ACS Appl Mater Interfaces. 2021 Aug 11;13(31):36769-36783. doi: 10.1021/acsami.1c07400. Epub 2021 Jul 28.
Genetic engineering of nanoparticle biosynthesis in bacteria could help facilitate the production of nanoparticles with enhanced or desired properties. However, this process remains limited due to the lack of mechanistic knowledge regarding specific enzymes and other key biological factors. Herein, we report on the ability of small noncoding RNAs (sRNAs) to affect silver nanoparticle (AgNP) biosynthesis using the supernatant from the bacterium . Deletion strains of 12 sRNAs potentially involved in the oxidative stress response were constructed, and the supernatants from these strains were screened for their effect on AgNP biosynthesis. We identified several sRNA deletions that drastically decreased AgNP yield compared to the wild-type (WT) strain, suggesting the importance of these sRNAs in AgNP biosynthesis. Furthermore, AgNPs biosynthesized using the supernatants from three of these sRNA deletion strains demonstrated significantly enhanced antimicrobial and catalytic activities against environmentally relevant dyes and bacteria relative to AgNPs biosynthesized using the WT strain. Characterization of these AgNPs using electron microscopy (EM), energy-dispersive X-ray spectroscopy (EDX), X-ray photoelectron spectroscopy (XPS), and X-ray diffraction (XRD) revealed that the deletion of these small RNAs led to changes within the supernatant composition that altered AgNP properties such as the surface chemistry, surface potential, and overall composition. Taken together, our results demonstrate that modulating specific sRNA levels can affect the composition of supernatants used to biosynthesize AgNPs, resulting in AgNPs with unique material properties and improved functionality; as such, we introduce sRNAs as a new platform for genetically engineering the biosynthesis of metal nanoparticles using bacteria. Many of the sRNAs examined in this work have potential regulatory roles in oxidative stress responses; further studies into their targets could help provide insight into the specific molecular mechanisms underlying bacterial biosynthesis and metal reduction, enabling the production of nanoparticles with enhanced properties.

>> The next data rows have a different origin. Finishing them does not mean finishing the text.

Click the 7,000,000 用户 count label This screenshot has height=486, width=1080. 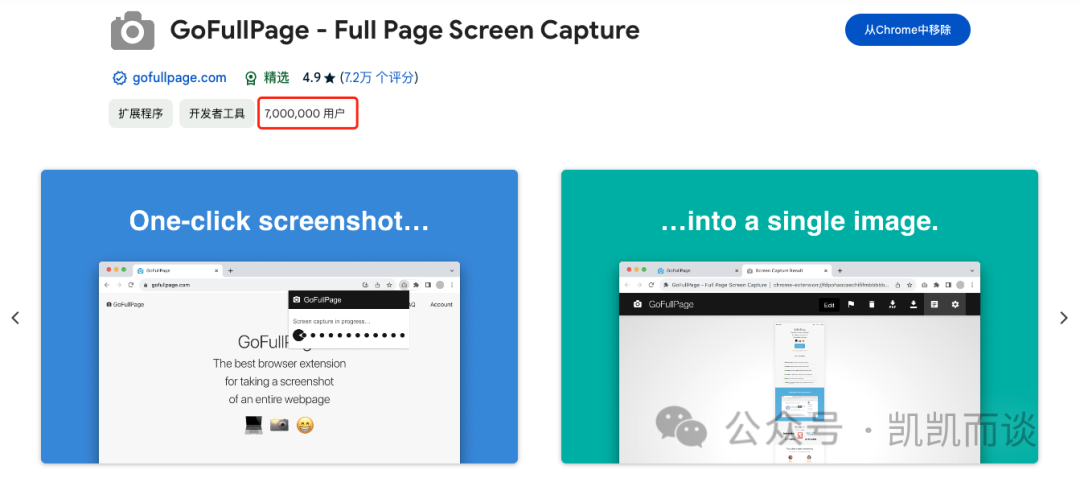coord(304,114)
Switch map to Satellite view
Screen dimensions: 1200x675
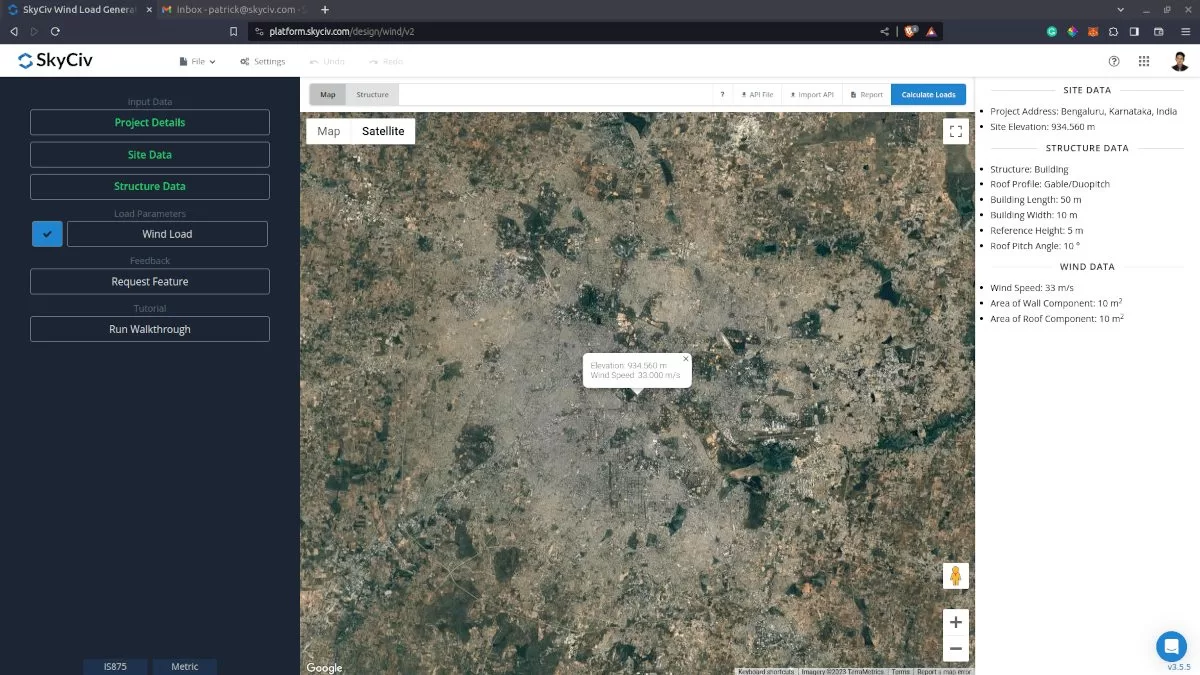click(383, 131)
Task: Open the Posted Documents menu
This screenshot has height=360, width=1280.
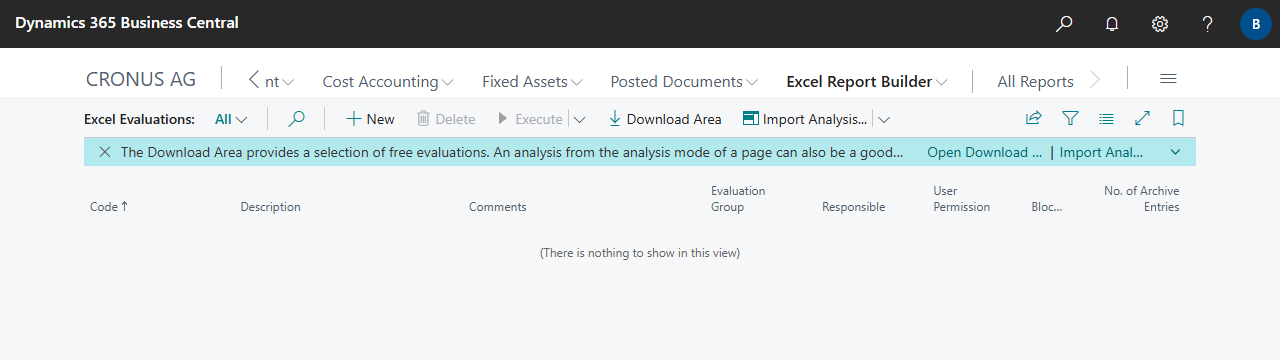Action: pos(684,81)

在细菌中进行纳米颗粒生物合成的基因工程可以帮助生产具有增强或所需性质的纳米颗粒。然而,由于缺乏关于特定酶和其他关键生物因素的机制知识,这个过程仍然受到限制。在此,我们报告了小非编码 RNA (sRNA) 影响细菌. 用细菌上清液合成银纳米颗粒 (AgNP) 的能力。构建了可能参与氧化应激反应的 12 个 sRNA 缺失菌株,并筛选这些菌株的上清液对 AgNP 生物合成的影响。我们鉴定了几个 sRNA 缺失菌株,与野生型 (WT) 菌株相比,AgNP 的产量大大降低,这表明这些 sRNA 在 AgNP 生物合成中很重要。此外,与使用 WT 菌株合成的 AgNP 相比,使用这三个 sRNA 缺失菌株的上清液合成的 AgNP 对环境相关染料和细菌表现出明显增强的抗菌和催化活性。使用电子显微镜 (EM)、能量色散 X 射线光谱 (EDX)、X 射线光电子能谱 (XPS) 和 X 射线衍射 (XRD) 对这些 AgNP 进行表征,发现这些小 RNA 的缺失导致上清液成分发生变化,从而改变了 AgNP 的性质,如表面化学、表面电势和整体成分。总之,我们的结果表明,调节特定 sRNA 的水平可以影响用于生物合成 AgNP 的上清液的组成,从而产生具有独特材料特性和改善功能的 AgNP;因此,我们引入 sRNA 作为使用细菌遗传工程合成金属纳米颗粒的新平台。在这项工作中检查的许多 sRNA 可能在氧化应激反应中具有潜在的调节作用;对其靶标的进一步研究可以帮助提供对细菌生物合成和金属还原的具体分子机制的深入了解,从而能够生产具有增强特性的纳米颗粒。